Source: observatoire des T3P, rapport 2025
2. La réglementation actuelle du secteur découle d'une consolidation progressive face à l'apparition de nouveaux acteurs
Face à un cadre réglementaire insuffisant et compte tenu du développement rapide des plateformes d'intermédiation et d'un contexte social tendu entre les « néo-VTC » et les taxis, la régulation du secteur a été renforcée successivement par les lois dites « Thévenoud » (2014) puis « Grandguillaume » (2016) et, plus ponctuellement, par la loi d'orientation des mobilités (2019). À l'heure actuelle, le code des transports impose aux VTC de :
- s'inscrire sur un registre dédié (le registre des exploitants VTC), moyennant le paiement de frais préalables et le respect de certaines garanties (disposer d'une carte professionnelle, d'une attestation d'assurance couvrant la responsabilité civile, démontrer sa capacité financière, remplir des conditions d'honorabilité professionnelle, etc.) ;
- respecter une signalétique spécifique ;
- se conformer à des conditions d'exercice spécifiques, notamment l'interdiction du racolage sur la voie publique, la maraude étant réservée aux taxis.
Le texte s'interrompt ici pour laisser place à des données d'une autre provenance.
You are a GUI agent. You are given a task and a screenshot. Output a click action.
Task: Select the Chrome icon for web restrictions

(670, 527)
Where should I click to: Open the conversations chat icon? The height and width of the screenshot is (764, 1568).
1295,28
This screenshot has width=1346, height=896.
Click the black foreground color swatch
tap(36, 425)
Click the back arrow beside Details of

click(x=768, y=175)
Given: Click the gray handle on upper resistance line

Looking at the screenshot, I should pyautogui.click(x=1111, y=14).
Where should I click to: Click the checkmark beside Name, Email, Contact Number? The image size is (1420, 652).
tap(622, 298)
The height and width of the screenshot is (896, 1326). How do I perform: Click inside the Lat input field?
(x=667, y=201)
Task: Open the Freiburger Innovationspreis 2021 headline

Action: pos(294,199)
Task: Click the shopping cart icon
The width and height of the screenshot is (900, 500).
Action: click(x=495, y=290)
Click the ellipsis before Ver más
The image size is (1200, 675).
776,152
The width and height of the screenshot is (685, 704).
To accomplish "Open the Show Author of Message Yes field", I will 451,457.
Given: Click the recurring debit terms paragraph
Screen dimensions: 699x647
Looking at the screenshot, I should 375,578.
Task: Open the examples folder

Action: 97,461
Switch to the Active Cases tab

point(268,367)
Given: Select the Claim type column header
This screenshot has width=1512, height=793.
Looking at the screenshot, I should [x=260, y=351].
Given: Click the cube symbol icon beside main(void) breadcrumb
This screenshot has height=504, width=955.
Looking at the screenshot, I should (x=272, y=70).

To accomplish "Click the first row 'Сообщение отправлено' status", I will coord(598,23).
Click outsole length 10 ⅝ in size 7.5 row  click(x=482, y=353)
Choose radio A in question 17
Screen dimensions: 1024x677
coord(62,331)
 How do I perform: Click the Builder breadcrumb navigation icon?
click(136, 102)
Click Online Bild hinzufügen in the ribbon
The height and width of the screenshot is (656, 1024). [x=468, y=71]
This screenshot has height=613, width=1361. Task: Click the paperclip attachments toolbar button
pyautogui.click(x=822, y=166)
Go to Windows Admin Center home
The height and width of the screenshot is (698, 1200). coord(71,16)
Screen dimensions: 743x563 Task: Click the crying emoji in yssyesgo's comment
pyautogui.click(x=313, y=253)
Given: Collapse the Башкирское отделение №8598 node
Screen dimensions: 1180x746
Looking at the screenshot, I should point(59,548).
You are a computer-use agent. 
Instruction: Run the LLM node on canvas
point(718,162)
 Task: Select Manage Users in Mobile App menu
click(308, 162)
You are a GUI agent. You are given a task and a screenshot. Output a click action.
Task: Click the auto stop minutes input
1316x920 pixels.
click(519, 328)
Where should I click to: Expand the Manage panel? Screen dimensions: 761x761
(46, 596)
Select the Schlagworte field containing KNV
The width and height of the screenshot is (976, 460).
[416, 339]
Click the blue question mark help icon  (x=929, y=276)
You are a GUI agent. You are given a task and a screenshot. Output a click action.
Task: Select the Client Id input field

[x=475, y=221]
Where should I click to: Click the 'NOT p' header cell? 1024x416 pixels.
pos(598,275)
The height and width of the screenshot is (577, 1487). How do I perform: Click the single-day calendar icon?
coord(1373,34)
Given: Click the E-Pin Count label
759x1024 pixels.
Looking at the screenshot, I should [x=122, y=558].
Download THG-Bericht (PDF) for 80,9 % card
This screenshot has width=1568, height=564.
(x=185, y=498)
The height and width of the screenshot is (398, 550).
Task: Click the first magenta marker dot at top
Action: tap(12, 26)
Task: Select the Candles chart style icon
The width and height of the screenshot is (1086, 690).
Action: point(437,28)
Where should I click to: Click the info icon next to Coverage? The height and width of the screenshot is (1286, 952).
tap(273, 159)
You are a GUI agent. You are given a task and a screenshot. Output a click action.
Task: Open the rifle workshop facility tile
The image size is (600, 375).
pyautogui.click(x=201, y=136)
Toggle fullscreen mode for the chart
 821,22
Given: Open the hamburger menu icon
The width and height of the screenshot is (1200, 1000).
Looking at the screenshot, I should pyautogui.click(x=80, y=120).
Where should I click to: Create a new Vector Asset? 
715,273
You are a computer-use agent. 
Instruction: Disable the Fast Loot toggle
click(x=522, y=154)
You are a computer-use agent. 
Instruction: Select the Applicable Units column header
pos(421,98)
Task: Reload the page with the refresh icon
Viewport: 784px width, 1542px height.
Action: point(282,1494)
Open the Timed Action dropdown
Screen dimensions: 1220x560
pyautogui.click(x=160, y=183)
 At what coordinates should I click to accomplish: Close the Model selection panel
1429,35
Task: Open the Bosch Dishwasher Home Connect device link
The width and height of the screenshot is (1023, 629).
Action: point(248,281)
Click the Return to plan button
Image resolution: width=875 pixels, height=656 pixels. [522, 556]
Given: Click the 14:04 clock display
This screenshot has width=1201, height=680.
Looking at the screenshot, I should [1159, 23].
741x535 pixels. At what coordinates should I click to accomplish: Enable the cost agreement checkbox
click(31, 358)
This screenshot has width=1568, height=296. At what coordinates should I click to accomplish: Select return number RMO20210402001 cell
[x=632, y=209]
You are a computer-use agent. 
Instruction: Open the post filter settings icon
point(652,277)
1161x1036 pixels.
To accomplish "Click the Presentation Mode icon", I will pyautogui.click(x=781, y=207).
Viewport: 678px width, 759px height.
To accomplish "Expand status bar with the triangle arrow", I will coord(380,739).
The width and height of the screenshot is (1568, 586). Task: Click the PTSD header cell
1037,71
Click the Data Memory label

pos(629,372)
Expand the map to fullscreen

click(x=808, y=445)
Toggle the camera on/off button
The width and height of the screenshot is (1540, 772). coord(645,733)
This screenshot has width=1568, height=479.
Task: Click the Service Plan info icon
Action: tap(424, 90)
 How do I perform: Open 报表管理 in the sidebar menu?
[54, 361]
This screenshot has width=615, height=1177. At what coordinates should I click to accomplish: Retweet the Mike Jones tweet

Les plateformes d'intermédiation doivent quant à elles s'assurer que le conducteur qui réalise une prestation de déplacement respecte certaines garanties (permis de conduire, assurance, carte professionnelle, etc.). En revanche, actuellement, les plateformes du secteur T3P n'ont aucun devoir de vigilance s'agissant du recours au travail dissimulé ou à des travailleurs irréguliers par les exploitants VTC avec lesquels elles contractualisent, contrairement à ce qui existe pourtant dans les secteurs du transport de marchandises et du transport public collectif.